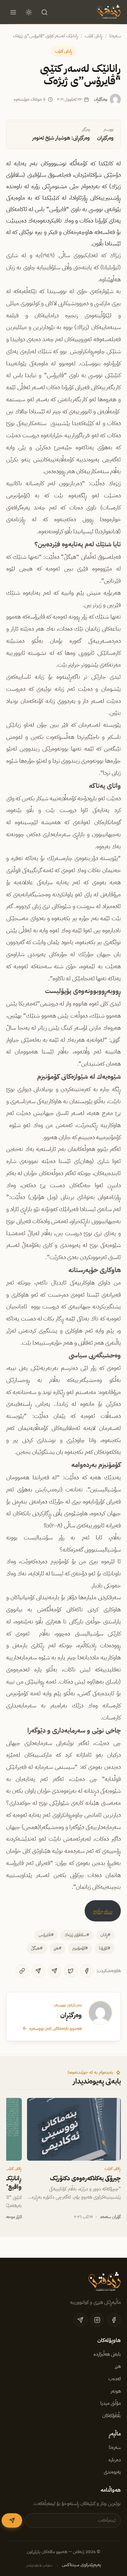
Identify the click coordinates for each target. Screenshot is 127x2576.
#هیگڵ (37, 1948)
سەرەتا (115, 35)
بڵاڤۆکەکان (111, 2415)
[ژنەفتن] (108, 12)
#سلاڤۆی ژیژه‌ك (76, 1935)
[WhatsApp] (38, 1970)
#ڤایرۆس (46, 1935)
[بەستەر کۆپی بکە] (22, 1970)
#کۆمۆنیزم (80, 1948)
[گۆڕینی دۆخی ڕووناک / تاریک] (29, 12)
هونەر (116, 2391)
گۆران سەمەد (110, 2217)
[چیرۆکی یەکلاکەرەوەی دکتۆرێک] (74, 2129)
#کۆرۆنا (104, 1948)
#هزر (58, 1948)
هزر (118, 2366)
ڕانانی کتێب (94, 35)
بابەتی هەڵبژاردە (107, 2354)
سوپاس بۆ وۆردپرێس (39, 2565)
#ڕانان (105, 1935)
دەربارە (114, 2459)
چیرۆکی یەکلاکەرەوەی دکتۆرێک (85, 2178)
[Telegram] (54, 1970)
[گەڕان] (44, 12)
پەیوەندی (112, 2471)
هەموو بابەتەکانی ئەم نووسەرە (55, 2028)
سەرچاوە (102, 1910)
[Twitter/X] (70, 1970)
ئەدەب (114, 2378)
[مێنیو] (13, 12)
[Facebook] (86, 1970)
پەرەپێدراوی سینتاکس (81, 2564)
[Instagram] (97, 2320)
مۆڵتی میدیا (110, 2403)
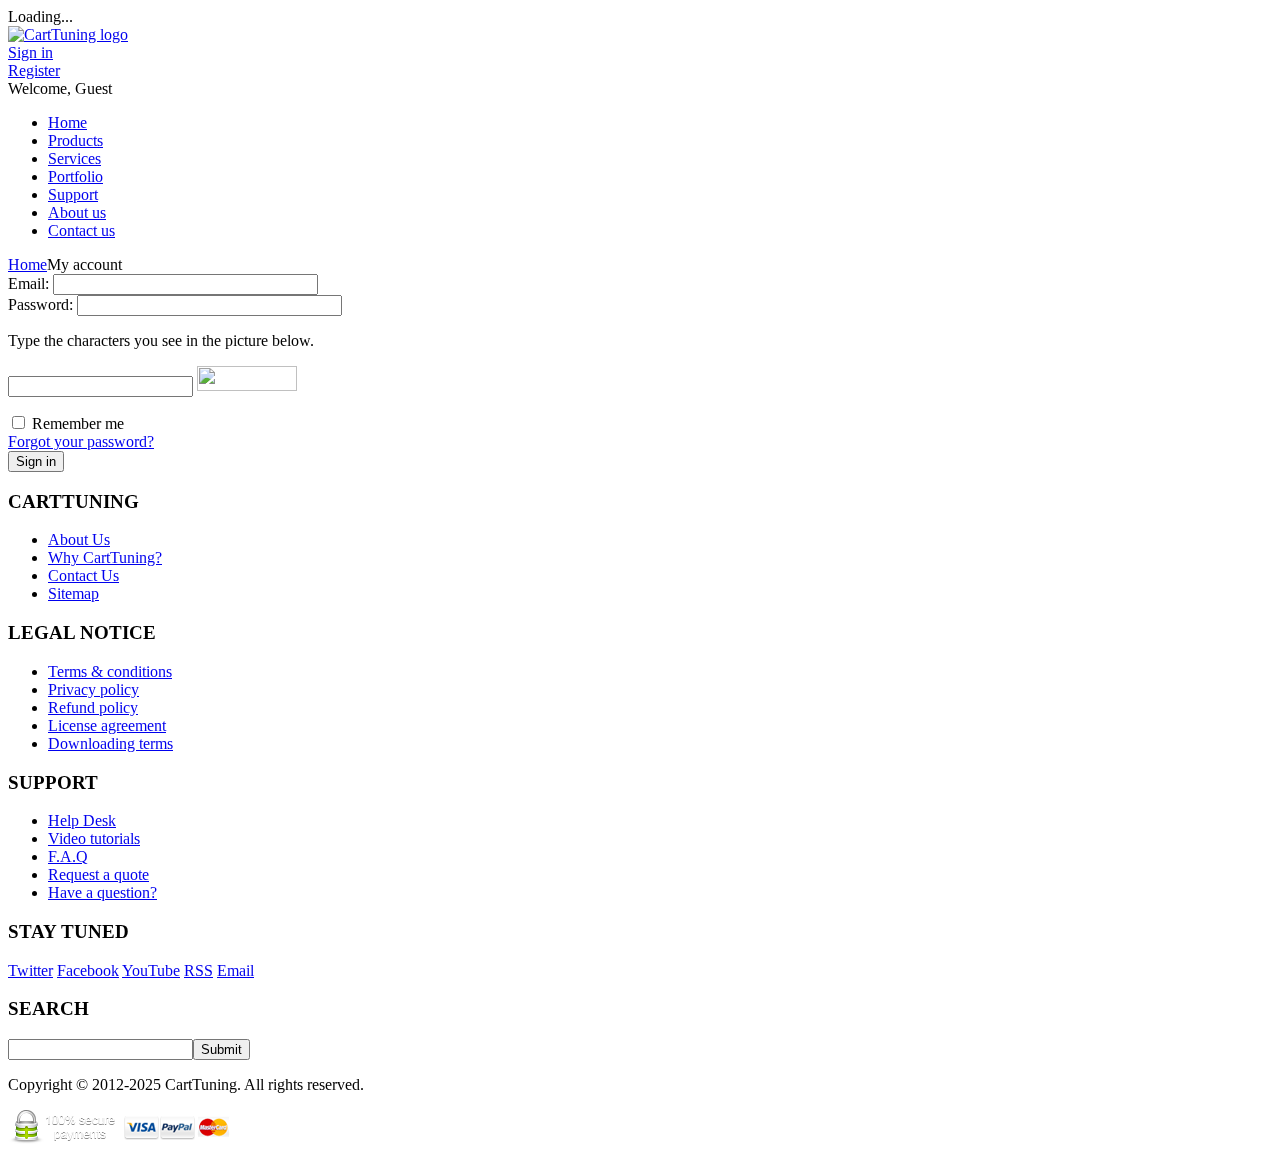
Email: (28, 283)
++++
- [Brief]:
Your answer must be an exact copy of the records above, with no pictures included.

- [Exercise result]:
Identify the click coordinates for each target. Screenshot is 127x2576.
#هیگڵ (37, 1948)
سەرەتا (115, 35)
بڵاڤۆکەکان (111, 2415)
[ژنەفتن] (108, 12)
#سلاڤۆی ژیژه‌ك (76, 1935)
[WhatsApp] (38, 1970)
#ڤایرۆس (46, 1935)
[بەستەر کۆپی بکە] (22, 1970)
#کۆمۆنیزم (80, 1948)
[گۆڕینی دۆخی ڕووناک / تاریک] (29, 12)
هونەر (116, 2391)
گۆران سەمەد (110, 2217)
[چیرۆکی یەکلاکەرەوەی دکتۆرێک] (74, 2129)
#کۆرۆنا (104, 1948)
#هزر (58, 1948)
هزر (118, 2366)
ڕانانی کتێب (94, 35)
بابەتی هەڵبژاردە (107, 2354)
سوپاس بۆ وۆردپرێس (39, 2565)
#ڕانان (105, 1935)
دەربارە (114, 2459)
چیرۆکی یەکلاکەرەوەی دکتۆرێک (85, 2178)
[Telegram] (54, 1970)
[گەڕان] (44, 12)
پەیوەندی (112, 2471)
هەموو بابەتەکانی ئەم نووسەرە (55, 2028)
سەرچاوە (102, 1910)
[Twitter/X] (70, 1970)
ئەدەب (114, 2378)
[مێنیو] (13, 12)
[Facebook] (86, 1970)
پەرەپێدراوی سینتاکس (81, 2564)
[Instagram] (97, 2320)
مۆڵتی میدیا (110, 2403)
Email: (28, 283)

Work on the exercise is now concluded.